Rich Media Trends

In August 2001, I predicted a significant shift in the trend of rich media in the online advertising space. My theory was that we were going to see a change in the way things in the industry had “traditionally” been done — which was that ad agencies were driving the rich media technology development. My thought was that publishers were about to step into the lead. I was right, and this trend is continuing.

So, as the development of rich media progresses, let’s talk about various shifts I see going on right now and what these trends mean to all the parties involved — advertisers, agencies, and publishers.

Trend 1: Publishers are productizing rich media ad solutions.

As I stated in the aforementioned article, publishers are responding to a number of market pressures.

First, publishers have significantly “streamlined” their operations by cutting staff. This means that they have fewer people (with less experience) to implement complex campaigns and must simplify the way they integrate rich media campaigns. As a result, only the simplest implementations of rich media will be accepted as part of normal media buys.

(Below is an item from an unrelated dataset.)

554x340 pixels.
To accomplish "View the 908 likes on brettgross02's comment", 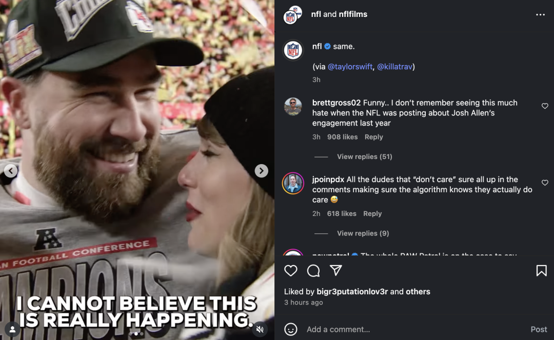I will click(x=342, y=137).
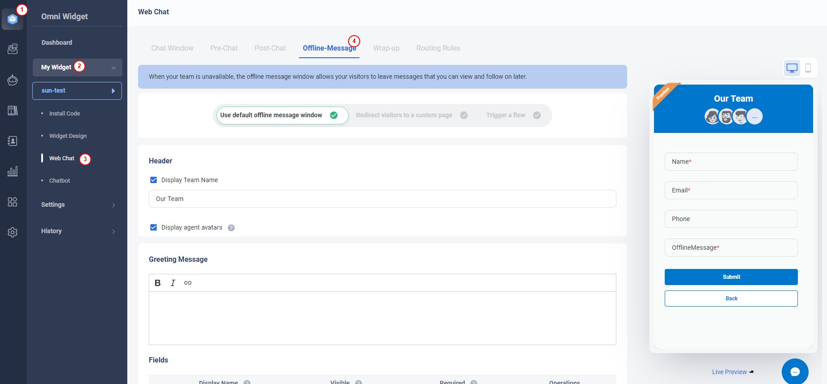This screenshot has height=384, width=827.
Task: Click the Omni Widget cube icon in sidebar
Action: [13, 19]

This has had a chilling effect on third-party rich media providers, since many solutions require the publisher to jump through a series of hoops to run the creative types. The broad winner here is Flash, which has become the de facto standard for rich media advertising online. (See Trend 3, below.) The losers will be any rich media technologies that are complicated to implement and are targeted toward cross-publisher media buys.

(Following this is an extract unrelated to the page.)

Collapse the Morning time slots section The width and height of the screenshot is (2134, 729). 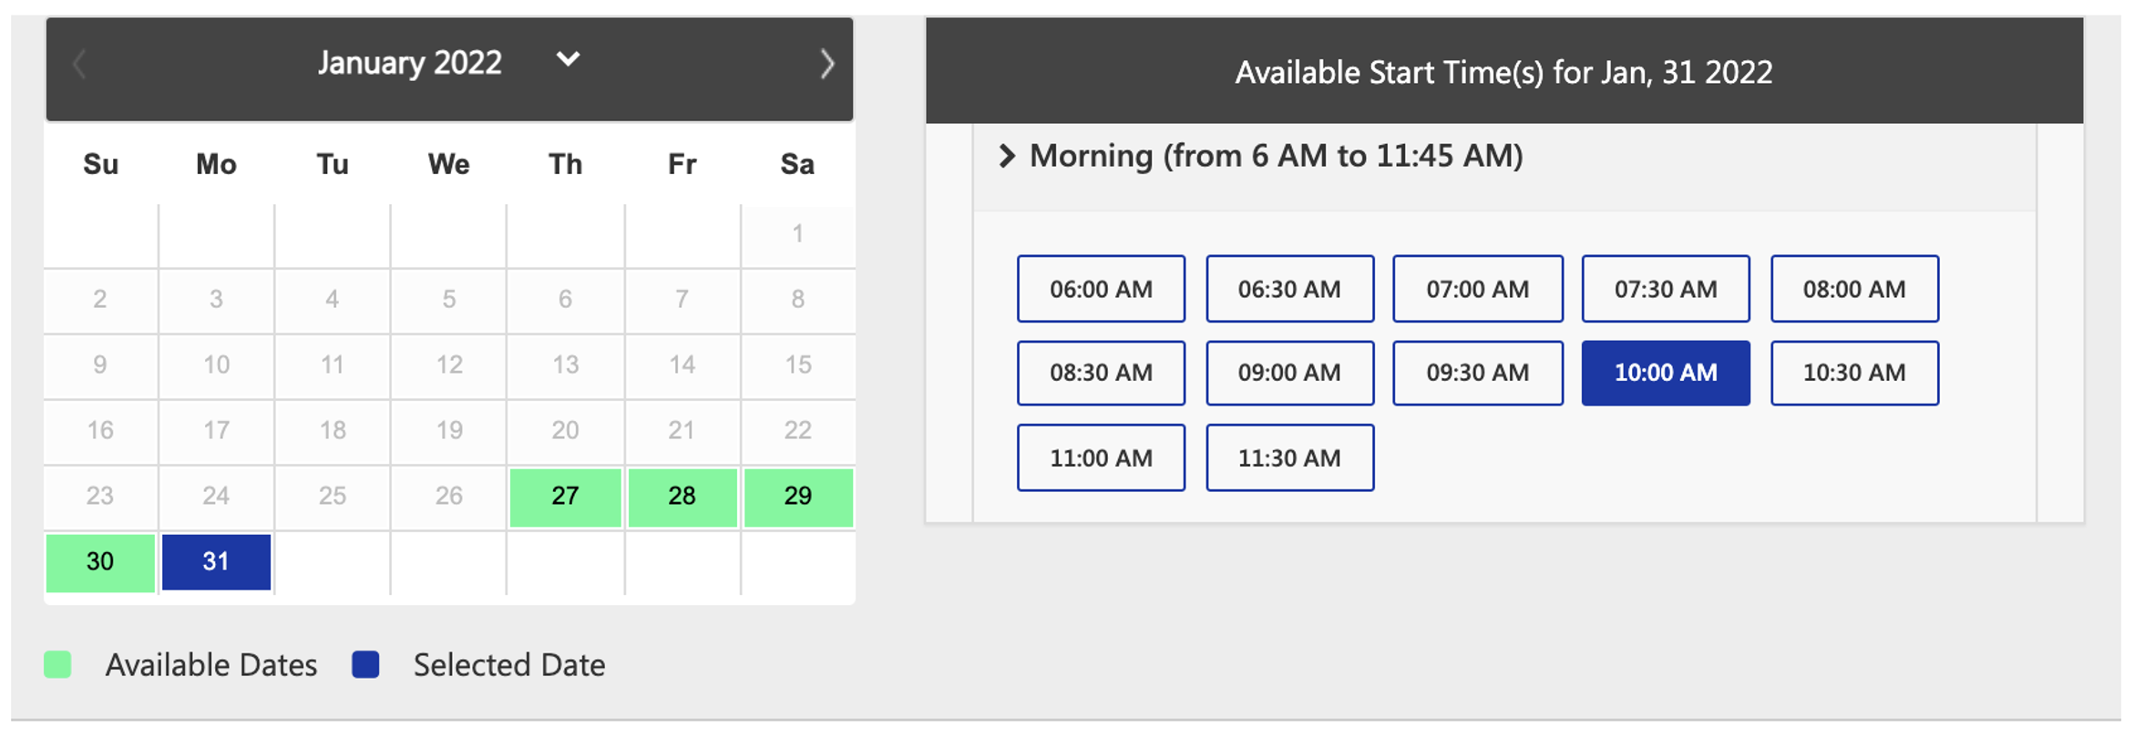pos(1007,156)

Second, publishers have greater need than ever to differentiate themselves to advertisers by offering exciting and effective ad solutions. This means that they don’t want to focus on being part of a cross-publisher media buy. Publishers want to get media dollars that are uniquely allocated to them. This is driving publishers’ launching of customized “products” that their sales forces can offer to advertisers.

Great examples of this:

  • MSN is offering proprietary DHTML solutions through its Advantage Marketing program.
  • Eyeblaster, Ad4ever, and United Virtualities all license their products to publishers, whose sales forces can then use them as a point of differentiation.
  • Bluestreak has licensed its video products to AOL (a Bluestreak investor), which sells them to advertisers on its Moviefone property.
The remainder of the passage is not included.